El microscopio de contraste de fases
Para observar .microrganismos vivos con el microscopio óptico no se puede utilizar azul de metileno ni otros colorantes porque los microrganismos no sobrevivirían al teñirlos. Por eso se utliza el microscopio de contraste de fases.
Cuando la luz de iluminación del microscopio atraviesa el microrganismo, ya que éste es transparente pero con un índice de refracción diferente del del medio por el que se propaga la luz, se produce un desfase del frente de onda de la luz que atraviesa el microrganismo en su camino hacia el objetivo, respecto de la luz que va hacia el objetivo sin atravesar por el microrcganismo. Este desfase se produce porque la velocidad de la luz depende del índice de refracción del medio por el que se propague.
V = c / n
Donde V es la velocidad de la luz en un medio, c es la velocidad de la luz en el vacío, n es el índice de refracción del medio.

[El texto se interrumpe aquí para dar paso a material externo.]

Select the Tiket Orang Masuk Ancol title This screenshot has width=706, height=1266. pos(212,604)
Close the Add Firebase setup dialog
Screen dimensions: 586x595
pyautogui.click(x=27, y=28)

Por lo tanto, como el índice de refracción del microrganismo transparente es mayor que el índice de refracción del medio en el que está inmerso el microrganismo, el frente de onda de la luz que atraviesa el microrganismo tiene un desfase,
D = (nmicrorganismo/ nmedio) d - d
Donde d es la distancia recorrida por la luz por dentro del microrganismo.
Donde D es el desfase el unidades de longitud.
Δ= 2π ((nmicrorganismo/ nmedio)-1) (d / λ)
Donde Δ es el desfase en radianes. Para un microrganismo con λ de unos 500 nanómetros (longitud de onda de la luz de iluminación) Δ= π/2 radianes.
El microscopio de contraste de fases tiene un diafragma que sólo permite que salga un haz de corona circular de luz desde la fuente de iluminación, este haz atraviesa la lente condensadora y a continuación atraviesa la preparación en la que está inmerso el microrganismo. A partir de ahí, se propaga el frente de ondas del haz que no atraviesa el microrganismo, no retardado, en paralelo al frente de onda retardado π/2 radianes del haz que atraviesa el microrganismo. A continuación, ambos haces atraviesan una lámina con corona circular que causa un retardo de π/2 radianes en el haz que no atravesó el microrganismo, de esta manera ambos haces se ponen en fase e interfieren constructivamente, con lo cual aumenta el brillo del haz que atravesó el microrganismo. A continuación, ambos haces atraviesan otra lámina con corona circular que oscurece el haz que no atravesó el microrganismo. Se obtiene así una imagen brillante del microrganismo en el plano focal del objetivo.